> _Texto de apoio_:
——————

Por Frei Almir Guimarães
Eis que eu os trarei do país do Norte e os reunirei desde as extremidades da terra; entre eles há cegos e aleijados, mulheres grávidas e parturientes; são uma grande multidão os que retornam (Jr 31, 8).
Um cego, um pobre ser, pés no chão, beirada da roupa enlameada, cabelos desgrenhados, jogado, estressado. Bartimeu ouvira falar da fama de Jesus e agora escuta dizer que esse personagem vai passar. Grita: “Filho de Davi, tem compaixão de mim!”. Estamos no tema dificuldade de enxergar, da cegueira. Cegueira dos olhos do rosto ou da visão interior, da fé? A cura do cego de Jericó é um convite a que todos mudemos nossa vida, enxerguemos melhor o caminho da vida.
“O que queres que eu te faça? Respondeu o cego: Mestre, eu quero ver!”
Muita gente em cena. O cego toma a dianteira. Quer a atenção de Jesus. Não perde tempo. Grita. Os circunstantes pedem que ele se cale, que não incomode. “Filho de Davi, tem compaixão de mim”. “O cego não sabe recitar orações feitas pelos outros. Só sabe gritar e pedir compaixão, porque se sente mal. Este grito humilde e sincero, repetido do fundo do coração, pode ser o começo de uma vida nova. Jesus não passará ao largo” (Pagola, Marcos, p. 218).

——————

> _Linhas extraídas_:
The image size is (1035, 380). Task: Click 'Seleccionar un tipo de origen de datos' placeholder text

——————

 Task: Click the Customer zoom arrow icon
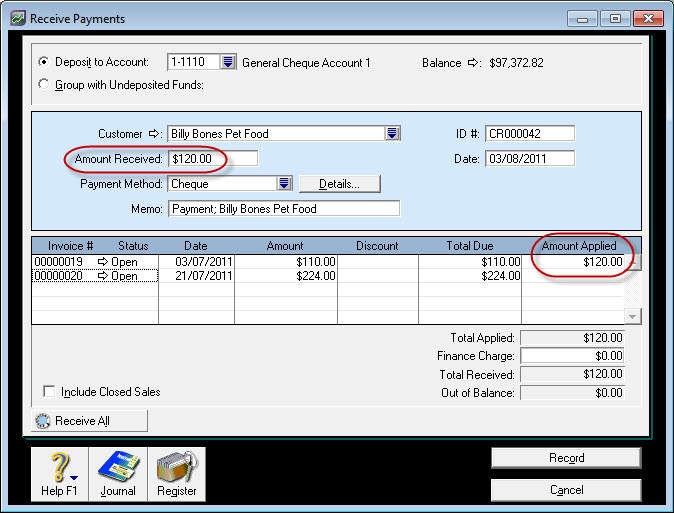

——————

> _Conjunto de tarefas_:
**1)** Responda com base no texto sobre o cego de Jericó:
(a) Qual referência bíblica acompanha a citação de abertura?
(b) O que Bartimeu grita ao saber que Jesus vai passar?
(c) De que obra e página vem a citação que encerra o trecho?
**2)** Enumere todos os grupos de pessoas que, segundo a citação de Jeremias no texto sobre o cego de Jericó, estão entre os que retornam.
**3)** Escreva a continuação do texto sobre o cego de Jericó a partir do ponto em que ele termina.
As linhas não fazem falta para nenhuma das tarefas.

> _Em resposta_:
**1)**
(a) Jr 31, 8.
(b) "Filho de Davi, tem compaixão de mim!"
(c) De Pagola, Marcos, p. 218.

**2)** Cegos, aleijados, mulheres grávidas e parturientes.

**3)**
Jesus insiste que todos parem. Se há o grito de alguém exprimindo sofrimento é preciso parar, dar atenção, não deixar que a rotina torne insossa nossa vida. Prestar atenção na vida.
O evangelista Marcos, ao relatar-nos a cura de Bartimeu, descreve-a com três traços que caracterizam bem o “homem acabado”. Bartimeu é um homem “cego”, ao qual falta luz e orientação. Está “sentado”, incapaz de dar mais paços. Encontra-se à beira do caminho, desencaminhado, sem trajetória de vida” ( Pagola, Marcos, p.222).
A vida é uma viagem, um caminhar com outros, na tentativa de tirar de nosso interior o melhor que temos lá escondido, enterrado, ainda desconhecido. Somos maravilha e fragilidade. Alcançamos as estrelas e chafurdamo-nos na lama. Somos quase santos de um lado, e de outro, compactuamos com o mal. Precisamos enxergar claro o caminho.
Caminho, caminhar, andar, percorrer sendas e estradas. O cristianismo, em seus primórdios, foi definido como caminho. Os cristãos fazem do jeito de viver de Jesus o caminho de suas vidas. Importante ver o caminho.
O que é ser homem? Ser mulher? Por que essa atração? Para onde nos leva? Os que enxergam sabem que homem e mulher são feitos para um companheirismo delicado, sempre revisto, refeito, reorientado. A maturidade humana e a fé fazem que se enxergue o casamento como lugar de realização, vivência de um amor que liberta, ponto nascedouro da vida de outros filhos de Deus O cego pensa num contrato. Não vê o homem e mulher para além de suas aparências.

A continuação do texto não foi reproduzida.